Burning the concentrate converted the arsenic and other unwanted minerals to gases. At some mines these gases were cooled and arsenic ‘soot’ was recovered. This did not happen at Geevor, but at the nearby Botallack mine the cooling chambers can still be seen and explored.
The Brunton Calciner was a circular furnace. The floor rotated at about 5 times an hour. The cassiterite concentrate was fed onto the bed from the room above the furnace. Two coal fuelled fireboxes roasted the concentrate at 600 deg C. Rakes slowly moved the concentrate across the bed. It was collected in a chute.
The burnt concentrate was processed to remove iron oxide and recover clean cassiterite. The arsenic ‘soot’ was scraped from the walls of the flues and refined to produce white arsenic oxide. This was a useful by-product for some mines: following further refinement, the arsenic was ready for sale.
The Geevor western calciner attached to the mill was last used in 1930. The arsenic was probably not recovered, as a photograph dated 1926 shows the calciner at work with what appears to be arsenic oxide smoke discharging into the air via a short chimney. The process was very polluting and damaging to the environment, though was still in use as late as 1950 at South Crofty Mine, Camborne.

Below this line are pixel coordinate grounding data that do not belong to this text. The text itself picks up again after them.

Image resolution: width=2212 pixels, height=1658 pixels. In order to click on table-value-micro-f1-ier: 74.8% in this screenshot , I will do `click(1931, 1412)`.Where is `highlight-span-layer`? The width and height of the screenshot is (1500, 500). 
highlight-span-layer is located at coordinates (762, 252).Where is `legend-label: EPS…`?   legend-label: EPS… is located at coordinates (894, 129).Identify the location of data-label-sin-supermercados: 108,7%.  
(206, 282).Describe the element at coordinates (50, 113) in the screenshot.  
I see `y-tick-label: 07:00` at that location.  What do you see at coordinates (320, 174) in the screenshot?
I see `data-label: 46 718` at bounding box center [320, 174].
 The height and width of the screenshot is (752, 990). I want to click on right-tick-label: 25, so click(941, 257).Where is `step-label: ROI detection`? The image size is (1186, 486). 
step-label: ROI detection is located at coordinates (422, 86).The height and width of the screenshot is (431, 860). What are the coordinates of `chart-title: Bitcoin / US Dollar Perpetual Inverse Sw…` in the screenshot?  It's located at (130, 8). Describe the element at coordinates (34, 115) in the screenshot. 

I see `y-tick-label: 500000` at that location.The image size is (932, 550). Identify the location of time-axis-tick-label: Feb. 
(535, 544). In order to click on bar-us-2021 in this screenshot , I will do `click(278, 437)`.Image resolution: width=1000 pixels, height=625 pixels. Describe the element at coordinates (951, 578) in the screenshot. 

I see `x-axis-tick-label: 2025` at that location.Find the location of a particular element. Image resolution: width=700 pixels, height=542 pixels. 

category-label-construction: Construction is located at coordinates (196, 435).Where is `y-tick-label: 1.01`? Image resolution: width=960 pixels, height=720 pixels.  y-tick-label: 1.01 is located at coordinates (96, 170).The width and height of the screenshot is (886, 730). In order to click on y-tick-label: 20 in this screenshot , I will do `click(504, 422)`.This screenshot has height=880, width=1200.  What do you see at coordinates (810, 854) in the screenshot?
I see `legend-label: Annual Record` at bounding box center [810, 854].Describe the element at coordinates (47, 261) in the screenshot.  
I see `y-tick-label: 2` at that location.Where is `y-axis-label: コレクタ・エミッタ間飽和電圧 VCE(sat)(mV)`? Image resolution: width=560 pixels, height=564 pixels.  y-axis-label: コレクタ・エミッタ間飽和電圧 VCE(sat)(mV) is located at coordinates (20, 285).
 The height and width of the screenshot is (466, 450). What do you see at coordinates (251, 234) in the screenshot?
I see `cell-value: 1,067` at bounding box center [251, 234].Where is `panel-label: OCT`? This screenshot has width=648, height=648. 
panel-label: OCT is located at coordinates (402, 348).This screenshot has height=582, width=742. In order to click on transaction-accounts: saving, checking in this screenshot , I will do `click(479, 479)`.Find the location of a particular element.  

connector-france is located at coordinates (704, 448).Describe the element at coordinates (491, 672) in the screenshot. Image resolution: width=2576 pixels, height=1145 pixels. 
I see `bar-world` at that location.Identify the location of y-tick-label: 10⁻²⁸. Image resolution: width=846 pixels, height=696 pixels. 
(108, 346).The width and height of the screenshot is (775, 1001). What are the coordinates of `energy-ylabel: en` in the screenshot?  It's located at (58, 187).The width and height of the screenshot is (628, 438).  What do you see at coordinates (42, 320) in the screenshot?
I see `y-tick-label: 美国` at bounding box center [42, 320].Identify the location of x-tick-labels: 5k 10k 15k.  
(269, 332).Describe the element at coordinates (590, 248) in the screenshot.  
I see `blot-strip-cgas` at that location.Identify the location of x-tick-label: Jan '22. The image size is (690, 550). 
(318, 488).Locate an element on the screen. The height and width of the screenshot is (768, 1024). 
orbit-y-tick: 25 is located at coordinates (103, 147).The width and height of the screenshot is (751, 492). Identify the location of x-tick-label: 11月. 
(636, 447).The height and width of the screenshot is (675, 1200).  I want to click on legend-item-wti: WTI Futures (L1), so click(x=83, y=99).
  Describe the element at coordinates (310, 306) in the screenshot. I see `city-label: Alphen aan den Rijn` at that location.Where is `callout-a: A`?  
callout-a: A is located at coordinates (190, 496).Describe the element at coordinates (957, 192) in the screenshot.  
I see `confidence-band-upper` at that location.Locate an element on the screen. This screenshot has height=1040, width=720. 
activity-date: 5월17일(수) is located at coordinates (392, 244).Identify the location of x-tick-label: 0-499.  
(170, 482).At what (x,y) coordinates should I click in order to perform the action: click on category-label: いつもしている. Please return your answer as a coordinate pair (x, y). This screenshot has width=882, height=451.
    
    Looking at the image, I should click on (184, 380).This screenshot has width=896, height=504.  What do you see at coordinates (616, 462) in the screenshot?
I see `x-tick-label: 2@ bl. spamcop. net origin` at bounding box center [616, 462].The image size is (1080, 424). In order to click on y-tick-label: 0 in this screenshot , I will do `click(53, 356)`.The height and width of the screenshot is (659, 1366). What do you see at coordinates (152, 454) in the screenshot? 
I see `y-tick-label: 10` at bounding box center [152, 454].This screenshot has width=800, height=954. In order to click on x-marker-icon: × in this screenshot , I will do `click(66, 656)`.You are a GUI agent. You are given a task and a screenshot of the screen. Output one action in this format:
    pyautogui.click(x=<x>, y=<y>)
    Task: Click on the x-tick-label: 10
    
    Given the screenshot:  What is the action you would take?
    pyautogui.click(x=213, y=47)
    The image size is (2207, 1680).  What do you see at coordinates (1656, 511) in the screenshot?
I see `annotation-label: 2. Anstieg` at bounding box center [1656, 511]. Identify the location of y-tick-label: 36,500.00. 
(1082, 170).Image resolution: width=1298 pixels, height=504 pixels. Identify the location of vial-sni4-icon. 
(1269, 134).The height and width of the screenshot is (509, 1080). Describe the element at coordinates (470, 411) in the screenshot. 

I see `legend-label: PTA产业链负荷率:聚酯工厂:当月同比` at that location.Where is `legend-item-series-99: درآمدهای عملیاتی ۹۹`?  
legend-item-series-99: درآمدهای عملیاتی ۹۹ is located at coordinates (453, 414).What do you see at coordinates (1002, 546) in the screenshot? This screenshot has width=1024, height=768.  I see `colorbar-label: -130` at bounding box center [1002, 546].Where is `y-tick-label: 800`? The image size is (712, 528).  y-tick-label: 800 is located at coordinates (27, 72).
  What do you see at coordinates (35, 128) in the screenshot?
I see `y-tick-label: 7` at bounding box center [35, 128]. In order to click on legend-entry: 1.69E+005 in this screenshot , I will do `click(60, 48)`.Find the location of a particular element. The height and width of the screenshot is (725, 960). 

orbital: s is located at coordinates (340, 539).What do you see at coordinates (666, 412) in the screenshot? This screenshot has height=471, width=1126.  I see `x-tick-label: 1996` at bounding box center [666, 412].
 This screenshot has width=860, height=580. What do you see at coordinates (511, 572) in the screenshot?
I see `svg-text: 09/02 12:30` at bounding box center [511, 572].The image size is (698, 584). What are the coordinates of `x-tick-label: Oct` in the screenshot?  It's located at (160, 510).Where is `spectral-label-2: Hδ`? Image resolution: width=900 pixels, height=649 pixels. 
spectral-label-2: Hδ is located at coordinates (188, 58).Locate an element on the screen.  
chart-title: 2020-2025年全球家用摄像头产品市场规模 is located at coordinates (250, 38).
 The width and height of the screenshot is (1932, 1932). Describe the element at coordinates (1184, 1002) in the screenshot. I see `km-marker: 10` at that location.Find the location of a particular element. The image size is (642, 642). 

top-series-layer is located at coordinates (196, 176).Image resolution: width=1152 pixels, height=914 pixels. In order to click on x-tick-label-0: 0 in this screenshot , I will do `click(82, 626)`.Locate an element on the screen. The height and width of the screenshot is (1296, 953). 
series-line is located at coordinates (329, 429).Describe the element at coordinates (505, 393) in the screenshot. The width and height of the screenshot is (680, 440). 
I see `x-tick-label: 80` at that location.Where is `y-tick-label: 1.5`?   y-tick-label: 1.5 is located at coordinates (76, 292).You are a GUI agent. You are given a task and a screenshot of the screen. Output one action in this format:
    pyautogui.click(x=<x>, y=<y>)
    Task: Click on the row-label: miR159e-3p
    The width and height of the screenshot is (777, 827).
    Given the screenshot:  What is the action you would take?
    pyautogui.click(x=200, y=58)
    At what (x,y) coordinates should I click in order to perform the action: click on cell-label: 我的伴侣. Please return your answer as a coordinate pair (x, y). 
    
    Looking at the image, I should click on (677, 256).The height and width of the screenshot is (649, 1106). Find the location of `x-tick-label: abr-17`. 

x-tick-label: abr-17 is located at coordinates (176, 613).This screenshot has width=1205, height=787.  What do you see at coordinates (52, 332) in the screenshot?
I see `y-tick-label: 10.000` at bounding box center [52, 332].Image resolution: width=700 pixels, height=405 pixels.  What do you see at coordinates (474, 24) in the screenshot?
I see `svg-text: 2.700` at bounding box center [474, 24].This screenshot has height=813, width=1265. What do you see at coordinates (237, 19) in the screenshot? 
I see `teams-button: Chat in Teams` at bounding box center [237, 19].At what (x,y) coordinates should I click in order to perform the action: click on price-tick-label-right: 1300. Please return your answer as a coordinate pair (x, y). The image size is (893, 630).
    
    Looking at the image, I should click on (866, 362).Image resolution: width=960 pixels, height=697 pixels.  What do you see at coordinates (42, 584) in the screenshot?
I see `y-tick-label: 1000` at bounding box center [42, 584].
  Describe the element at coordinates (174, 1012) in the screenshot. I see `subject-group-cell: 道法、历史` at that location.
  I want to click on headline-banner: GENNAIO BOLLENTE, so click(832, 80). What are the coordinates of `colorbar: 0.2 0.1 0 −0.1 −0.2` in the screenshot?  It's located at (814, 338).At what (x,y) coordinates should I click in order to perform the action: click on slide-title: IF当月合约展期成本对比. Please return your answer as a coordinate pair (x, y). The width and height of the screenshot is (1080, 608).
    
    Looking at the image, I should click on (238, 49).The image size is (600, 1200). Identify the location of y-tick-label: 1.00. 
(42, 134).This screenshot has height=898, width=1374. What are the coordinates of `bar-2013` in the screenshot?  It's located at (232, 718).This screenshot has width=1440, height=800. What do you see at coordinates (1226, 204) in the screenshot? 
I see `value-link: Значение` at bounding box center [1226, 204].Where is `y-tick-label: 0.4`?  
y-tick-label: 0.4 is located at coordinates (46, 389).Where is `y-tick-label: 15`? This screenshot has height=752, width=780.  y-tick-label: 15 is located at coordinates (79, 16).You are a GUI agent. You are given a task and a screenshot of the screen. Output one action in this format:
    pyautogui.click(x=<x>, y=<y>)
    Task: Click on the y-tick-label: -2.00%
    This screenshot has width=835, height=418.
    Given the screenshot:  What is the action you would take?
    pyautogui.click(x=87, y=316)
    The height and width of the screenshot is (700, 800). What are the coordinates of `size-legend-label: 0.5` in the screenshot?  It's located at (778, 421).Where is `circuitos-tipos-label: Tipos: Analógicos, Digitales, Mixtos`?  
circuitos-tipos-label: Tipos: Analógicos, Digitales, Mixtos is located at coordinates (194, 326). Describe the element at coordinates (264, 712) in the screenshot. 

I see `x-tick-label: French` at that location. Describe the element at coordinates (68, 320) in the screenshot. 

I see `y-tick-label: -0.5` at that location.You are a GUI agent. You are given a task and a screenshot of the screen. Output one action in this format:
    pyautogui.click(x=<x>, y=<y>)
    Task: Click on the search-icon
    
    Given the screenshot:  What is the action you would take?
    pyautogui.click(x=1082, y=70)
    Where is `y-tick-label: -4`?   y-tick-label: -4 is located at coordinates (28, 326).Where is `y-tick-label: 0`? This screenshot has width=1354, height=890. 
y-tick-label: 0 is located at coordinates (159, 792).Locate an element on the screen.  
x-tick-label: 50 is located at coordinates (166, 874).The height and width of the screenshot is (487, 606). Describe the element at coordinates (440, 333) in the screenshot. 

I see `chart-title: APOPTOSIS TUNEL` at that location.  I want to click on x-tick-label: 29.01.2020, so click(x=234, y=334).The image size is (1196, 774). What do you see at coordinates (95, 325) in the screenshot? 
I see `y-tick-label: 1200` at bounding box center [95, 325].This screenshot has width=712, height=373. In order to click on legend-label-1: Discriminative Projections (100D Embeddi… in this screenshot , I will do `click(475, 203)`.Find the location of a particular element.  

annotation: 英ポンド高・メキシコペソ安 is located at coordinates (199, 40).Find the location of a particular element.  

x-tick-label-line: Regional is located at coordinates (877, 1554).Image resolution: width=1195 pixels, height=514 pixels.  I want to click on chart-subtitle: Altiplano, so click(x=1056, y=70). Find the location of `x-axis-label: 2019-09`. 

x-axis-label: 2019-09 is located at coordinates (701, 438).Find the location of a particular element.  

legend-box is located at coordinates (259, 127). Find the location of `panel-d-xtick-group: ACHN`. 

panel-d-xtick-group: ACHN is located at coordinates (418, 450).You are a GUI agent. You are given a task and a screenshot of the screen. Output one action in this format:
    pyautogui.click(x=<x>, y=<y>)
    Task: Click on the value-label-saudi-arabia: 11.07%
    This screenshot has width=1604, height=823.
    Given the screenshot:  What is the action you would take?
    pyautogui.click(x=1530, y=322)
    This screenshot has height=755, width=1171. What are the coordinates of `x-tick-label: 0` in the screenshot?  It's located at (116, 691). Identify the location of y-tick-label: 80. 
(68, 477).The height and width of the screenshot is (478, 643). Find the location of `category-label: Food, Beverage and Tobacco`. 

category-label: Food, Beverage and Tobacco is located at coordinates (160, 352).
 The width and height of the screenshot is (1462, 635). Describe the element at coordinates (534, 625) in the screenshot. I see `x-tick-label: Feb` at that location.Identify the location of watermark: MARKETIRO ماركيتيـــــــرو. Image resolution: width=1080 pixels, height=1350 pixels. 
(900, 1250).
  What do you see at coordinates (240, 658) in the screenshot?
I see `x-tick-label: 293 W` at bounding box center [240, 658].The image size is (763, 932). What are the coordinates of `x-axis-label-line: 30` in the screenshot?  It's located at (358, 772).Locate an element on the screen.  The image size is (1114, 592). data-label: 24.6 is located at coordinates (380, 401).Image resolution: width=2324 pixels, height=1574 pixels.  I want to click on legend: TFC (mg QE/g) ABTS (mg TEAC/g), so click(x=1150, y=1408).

At Geevor the calciner was replaced by the new froth flotation process around 1931. This was a chemical engineering process which recovered the sulphides and the arsenic as solids. The roof of the building was restored in 2008 and the building was decontaminated. The internal fittings are complete and it is hoped to open the building up to visitors. The eastern calciner, attached to the Slimes Plant, was also restored but the internal parts were removed many years ago.